A multiplex test that can analyze tumors for over 200 genes is now available from Foundation Medicine Inc., the Wall Street Journal reported today. The test will be used by Novartis, Sanofi SA, Johnson & Johnson and Celgene to analyze patients in early-stage clinical trials of new cancer drugs to identify patients most likely to benefit from the drug and to accelerate the drug approval process. An example of an expedited approval using genetic testing is the approval of the drug Xalkori developed by Prizer, Inc. to treat patients with a rare form of lung cancer. The cancer has been linked to a gene called ALK. Pfizer used the correlation and a genetic test for the marker to quickly select patients most likely to benefit from the treatment. The drug was approved in just four years based on studies involving a total of 255 patients. This is a significant advancement. Historically, it is reported that the cost to develop a new drug takes up to a decade, thousands of patients and $1 billion in research and development.
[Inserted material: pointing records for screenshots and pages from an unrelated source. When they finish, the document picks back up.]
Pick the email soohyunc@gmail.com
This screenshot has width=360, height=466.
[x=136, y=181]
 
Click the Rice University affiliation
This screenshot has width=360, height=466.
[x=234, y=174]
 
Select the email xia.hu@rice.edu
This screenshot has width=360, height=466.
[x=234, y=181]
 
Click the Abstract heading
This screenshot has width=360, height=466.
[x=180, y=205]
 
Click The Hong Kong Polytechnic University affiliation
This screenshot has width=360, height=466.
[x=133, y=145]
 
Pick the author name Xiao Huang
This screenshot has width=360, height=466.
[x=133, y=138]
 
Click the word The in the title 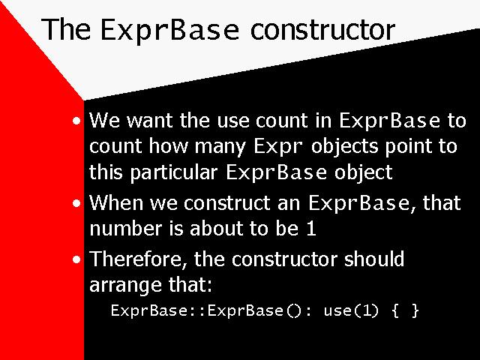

There are several tests on the market that analyze a single gene, one at time or maybe a handful of genes. However, just testing one gene isn’t enough in complex diseases like cancer which are now known to involve the interaction of many genes. Dr. William Pao, director of personalized cancer medicine at Vanderbilt University Medical Center, Nashville, Tennesee noted that testing patients for each gene related to a cancer or therapy would be “very onerous, expensive and time-consuming. The nice thing about platforms like the one Foundation has is that it detects all of them at the same time.”
The Journal reported that a commercial version of the test was made available last week with a list price of $5,800.